WHAT THIS TASK INVOLVES
Of the lines in the data below, write out exactly those from the one holding "You are a GUI agent. The screenshot is 227×2576." through the one holding "IT (344, 2006)", both included.

━━━━━━

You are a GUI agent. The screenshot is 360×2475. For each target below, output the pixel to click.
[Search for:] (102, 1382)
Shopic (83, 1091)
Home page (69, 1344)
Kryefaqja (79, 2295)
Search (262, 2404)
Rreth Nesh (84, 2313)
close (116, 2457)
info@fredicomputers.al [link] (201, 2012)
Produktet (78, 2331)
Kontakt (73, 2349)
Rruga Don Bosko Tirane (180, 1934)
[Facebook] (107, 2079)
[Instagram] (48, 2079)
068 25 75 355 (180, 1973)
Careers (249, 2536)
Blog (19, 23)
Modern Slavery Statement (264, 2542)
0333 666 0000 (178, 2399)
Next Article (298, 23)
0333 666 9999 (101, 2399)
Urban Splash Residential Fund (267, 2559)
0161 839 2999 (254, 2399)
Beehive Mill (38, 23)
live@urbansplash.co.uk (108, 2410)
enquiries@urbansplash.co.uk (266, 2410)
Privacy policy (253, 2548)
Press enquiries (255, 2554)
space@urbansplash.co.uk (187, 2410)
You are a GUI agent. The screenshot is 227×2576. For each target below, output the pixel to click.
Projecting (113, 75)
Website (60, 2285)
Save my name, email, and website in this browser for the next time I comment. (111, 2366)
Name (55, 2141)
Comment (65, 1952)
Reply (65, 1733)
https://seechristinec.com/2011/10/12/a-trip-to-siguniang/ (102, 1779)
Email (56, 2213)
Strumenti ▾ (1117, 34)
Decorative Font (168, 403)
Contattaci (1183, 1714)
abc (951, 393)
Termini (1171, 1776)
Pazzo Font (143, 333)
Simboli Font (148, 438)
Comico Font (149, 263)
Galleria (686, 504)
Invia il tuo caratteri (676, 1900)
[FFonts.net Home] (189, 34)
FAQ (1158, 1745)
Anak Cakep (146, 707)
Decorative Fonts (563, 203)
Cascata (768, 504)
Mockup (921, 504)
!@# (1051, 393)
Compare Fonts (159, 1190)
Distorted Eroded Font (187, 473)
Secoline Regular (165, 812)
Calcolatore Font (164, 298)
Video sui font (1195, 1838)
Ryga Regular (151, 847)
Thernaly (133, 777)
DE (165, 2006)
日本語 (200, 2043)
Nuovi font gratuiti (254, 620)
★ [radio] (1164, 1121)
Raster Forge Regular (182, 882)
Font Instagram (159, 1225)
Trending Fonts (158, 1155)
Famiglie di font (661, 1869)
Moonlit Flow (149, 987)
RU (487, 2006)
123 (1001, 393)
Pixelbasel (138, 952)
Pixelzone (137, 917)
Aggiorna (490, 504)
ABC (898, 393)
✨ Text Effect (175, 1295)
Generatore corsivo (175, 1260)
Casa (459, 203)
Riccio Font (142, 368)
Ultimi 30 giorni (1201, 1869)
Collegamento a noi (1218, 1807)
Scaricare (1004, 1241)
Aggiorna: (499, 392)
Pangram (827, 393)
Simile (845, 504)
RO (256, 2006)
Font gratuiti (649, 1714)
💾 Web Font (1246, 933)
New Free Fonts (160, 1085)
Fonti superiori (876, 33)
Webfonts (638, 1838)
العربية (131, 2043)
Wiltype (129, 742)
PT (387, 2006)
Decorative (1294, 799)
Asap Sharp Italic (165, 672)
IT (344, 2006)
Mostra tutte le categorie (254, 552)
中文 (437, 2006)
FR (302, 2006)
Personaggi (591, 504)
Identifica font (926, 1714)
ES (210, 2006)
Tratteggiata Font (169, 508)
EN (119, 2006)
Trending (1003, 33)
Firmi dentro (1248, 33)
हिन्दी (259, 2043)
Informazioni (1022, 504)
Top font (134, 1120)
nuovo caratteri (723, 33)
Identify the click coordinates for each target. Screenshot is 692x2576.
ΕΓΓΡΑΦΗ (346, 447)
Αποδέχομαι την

━━━━━━

SOLUTION TO THE PROBLEM
You are a GUI agent. The screenshot is 227×2576. For each target below, output the pixel to click.
Projecting (113, 75)
Website (60, 2285)
Save my name, email, and website in this browser for the next time I comment. (111, 2366)
Name (55, 2141)
Comment (65, 1952)
Reply (65, 1733)
https://seechristinec.com/2011/10/12/a-trip-to-siguniang/ (102, 1779)
Email (56, 2213)
Strumenti ▾ (1117, 34)
Decorative Font (168, 403)
Contattaci (1183, 1714)
abc (951, 393)
Termini (1171, 1776)
Pazzo Font (143, 333)
Simboli Font (148, 438)
Comico Font (149, 263)
Galleria (686, 504)
Invia il tuo caratteri (676, 1900)
[FFonts.net Home] (189, 34)
FAQ (1158, 1745)
Anak Cakep (146, 707)
Decorative Fonts (563, 203)
Cascata (768, 504)
Mockup (921, 504)
!@# (1051, 393)
Compare Fonts (159, 1190)
Distorted Eroded Font (187, 473)
Secoline Regular (165, 812)
Calcolatore Font (164, 298)
Video sui font (1195, 1838)
Ryga Regular (151, 847)
Thernaly (133, 777)
DE (165, 2006)
日本語 (200, 2043)
Nuovi font gratuiti (254, 620)
★ [radio] (1164, 1121)
Raster Forge Regular (182, 882)
Font Instagram (159, 1225)
Trending Fonts (158, 1155)
Famiglie di font (661, 1869)
Moonlit Flow (149, 987)
RU (487, 2006)
123 (1001, 393)
Pixelbasel (138, 952)
Pixelzone (137, 917)
Aggiorna (490, 504)
ABC (898, 393)
✨ Text Effect (175, 1295)
Generatore corsivo (175, 1260)
Casa (459, 203)
Riccio Font (142, 368)
Ultimi 30 giorni (1201, 1869)
Collegamento a noi (1218, 1807)
Scaricare (1004, 1241)
Aggiorna: (499, 392)
Pangram (827, 393)
Simile (845, 504)
RO (256, 2006)
Font gratuiti (649, 1714)
💾 Web Font (1246, 933)
New Free Fonts (160, 1085)
Fonti superiori (876, 33)
Webfonts (638, 1838)
العربية (131, 2043)
Wiltype (129, 742)
PT (387, 2006)
Decorative (1294, 799)
Asap Sharp Italic (165, 672)
IT (344, 2006)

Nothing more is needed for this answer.